# [WHAT TO PRODUCE]
Set out every line of the entries below as a numbered list, skipping any blank lines. Leave the pictures out of your answer.

-- start DATA TO USE --

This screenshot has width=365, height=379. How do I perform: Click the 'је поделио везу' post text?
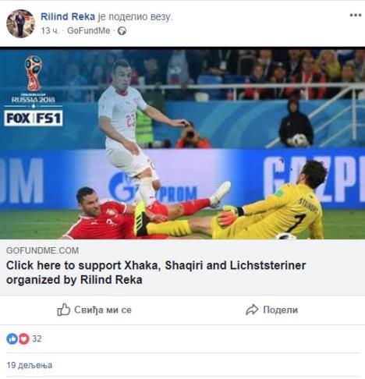(x=135, y=16)
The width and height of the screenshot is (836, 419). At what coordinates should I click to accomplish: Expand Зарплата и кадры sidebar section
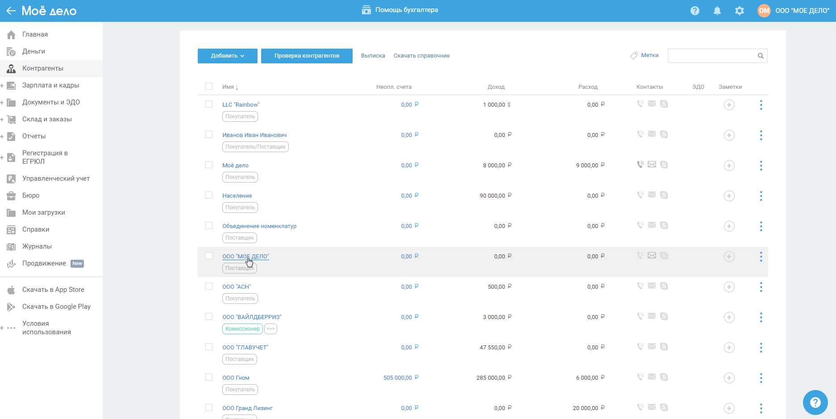pyautogui.click(x=2, y=86)
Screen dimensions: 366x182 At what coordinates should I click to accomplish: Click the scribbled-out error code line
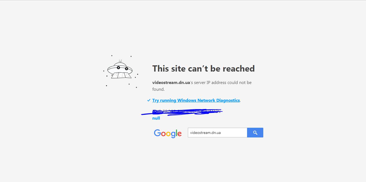(187, 111)
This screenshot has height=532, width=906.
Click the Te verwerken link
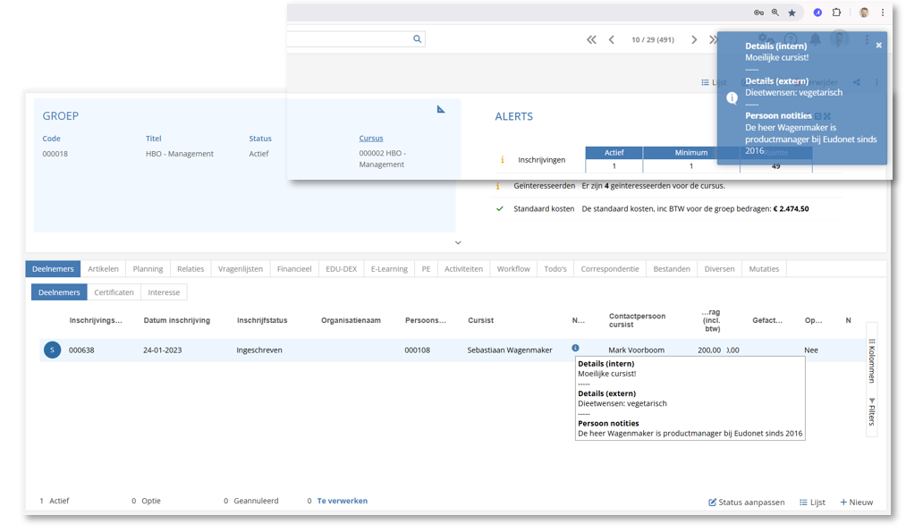tap(342, 501)
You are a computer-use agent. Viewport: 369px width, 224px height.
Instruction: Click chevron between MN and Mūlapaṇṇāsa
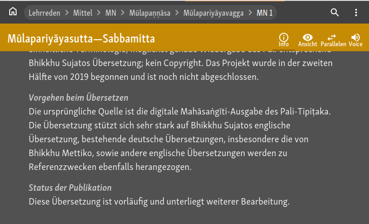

-- end DATA TO USE --

# [RESPONSE]
1. This screenshot has width=365, height=379. How do I perform: Click the 'је поделио везу' post text?
2. (x=135, y=16)
3. The width and height of the screenshot is (836, 419). At what coordinates should I click to accomplish: Expand Зарплата и кадры sidebar section
4. pyautogui.click(x=2, y=86)
5. Screen dimensions: 366x182 At what coordinates should I click to accomplish: Click the scribbled-out error code line
6. (187, 111)
7. This screenshot has height=532, width=906.
8. Click the Te verwerken link
9. tap(342, 501)
10. You are a computer-use agent. Viewport: 369px width, 224px height.
11. Instruction: Click chevron between MN and Mūlapaṇṇāsa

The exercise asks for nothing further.